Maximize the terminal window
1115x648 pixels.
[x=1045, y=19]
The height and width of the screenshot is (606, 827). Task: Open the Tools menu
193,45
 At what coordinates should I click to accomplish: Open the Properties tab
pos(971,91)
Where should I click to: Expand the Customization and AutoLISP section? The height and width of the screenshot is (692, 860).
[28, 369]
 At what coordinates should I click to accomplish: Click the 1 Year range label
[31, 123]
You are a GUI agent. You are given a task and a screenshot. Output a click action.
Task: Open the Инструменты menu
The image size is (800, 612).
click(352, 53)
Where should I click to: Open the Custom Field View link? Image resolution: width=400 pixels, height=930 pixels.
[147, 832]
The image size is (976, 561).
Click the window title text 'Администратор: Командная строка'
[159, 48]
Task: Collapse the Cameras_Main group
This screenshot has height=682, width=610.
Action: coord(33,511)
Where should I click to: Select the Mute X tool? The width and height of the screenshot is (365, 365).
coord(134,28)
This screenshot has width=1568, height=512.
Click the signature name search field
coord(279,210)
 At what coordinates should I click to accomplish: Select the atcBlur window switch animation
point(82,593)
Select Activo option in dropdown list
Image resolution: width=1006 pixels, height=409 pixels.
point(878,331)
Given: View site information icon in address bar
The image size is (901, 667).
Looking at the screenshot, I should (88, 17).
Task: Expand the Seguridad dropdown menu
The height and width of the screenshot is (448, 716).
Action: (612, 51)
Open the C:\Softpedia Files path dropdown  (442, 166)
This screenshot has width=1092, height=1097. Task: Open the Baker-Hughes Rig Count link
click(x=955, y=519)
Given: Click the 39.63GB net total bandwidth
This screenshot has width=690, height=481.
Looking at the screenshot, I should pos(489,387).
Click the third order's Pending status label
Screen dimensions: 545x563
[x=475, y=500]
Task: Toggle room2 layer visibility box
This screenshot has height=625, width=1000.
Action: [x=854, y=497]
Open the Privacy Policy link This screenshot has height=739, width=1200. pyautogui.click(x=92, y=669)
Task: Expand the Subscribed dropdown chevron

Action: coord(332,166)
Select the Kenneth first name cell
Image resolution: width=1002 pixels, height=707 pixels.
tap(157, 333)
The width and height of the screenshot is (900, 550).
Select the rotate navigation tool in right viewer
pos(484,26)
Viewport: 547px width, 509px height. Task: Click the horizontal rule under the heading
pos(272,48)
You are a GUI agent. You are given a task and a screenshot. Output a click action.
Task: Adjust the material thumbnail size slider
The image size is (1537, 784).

Your instructions:
Give the complete material back, word for word.

Response area:
Maximize the terminal window
1115x648 pixels.
[x=1045, y=19]
The height and width of the screenshot is (606, 827). Task: Open the Tools menu
193,45
 At what coordinates should I click to accomplish: Open the Properties tab
pos(971,91)
Where should I click to: Expand the Customization and AutoLISP section? The height and width of the screenshot is (692, 860).
[28, 369]
 At what coordinates should I click to accomplish: Click the 1 Year range label
[31, 123]
You are a GUI agent. You are given a task and a screenshot. Output a click action.
Task: Open the Инструменты menu
The image size is (800, 612).
click(352, 53)
Where should I click to: Open the Custom Field View link? Image resolution: width=400 pixels, height=930 pixels.
[147, 832]
The image size is (976, 561).
Click the window title text 'Администратор: Командная строка'
[159, 48]
Task: Collapse the Cameras_Main group
This screenshot has height=682, width=610.
Action: coord(33,511)
Where should I click to: Select the Mute X tool? The width and height of the screenshot is (365, 365).
coord(134,28)
This screenshot has width=1568, height=512.
Click the signature name search field
coord(279,210)
 At what coordinates should I click to accomplish: Select the atcBlur window switch animation
point(82,593)
Select Activo option in dropdown list
Image resolution: width=1006 pixels, height=409 pixels.
point(878,331)
Given: View site information icon in address bar
The image size is (901, 667).
Looking at the screenshot, I should (88, 17).
Task: Expand the Seguridad dropdown menu
The height and width of the screenshot is (448, 716).
Action: (612, 51)
Open the C:\Softpedia Files path dropdown  (442, 166)
This screenshot has width=1092, height=1097. Task: Open the Baker-Hughes Rig Count link
click(x=955, y=519)
Given: Click the 39.63GB net total bandwidth
This screenshot has width=690, height=481.
Looking at the screenshot, I should pos(489,387).
Click the third order's Pending status label
Screen dimensions: 545x563
[x=475, y=500]
Task: Toggle room2 layer visibility box
This screenshot has height=625, width=1000.
Action: [x=854, y=497]
Open the Privacy Policy link This screenshot has height=739, width=1200. pyautogui.click(x=92, y=669)
Task: Expand the Subscribed dropdown chevron

Action: coord(332,166)
Select the Kenneth first name cell
Image resolution: width=1002 pixels, height=707 pixels.
tap(157, 333)
The width and height of the screenshot is (900, 550).
Select the rotate navigation tool in right viewer
pos(484,26)
Viewport: 547px width, 509px height. Task: Click the horizontal rule under the heading
pos(272,48)
You are a GUI agent. You are given a task and a screenshot. Output a click action.
Task: Adjust the material thumbnail size slider
The image size is (1537, 784).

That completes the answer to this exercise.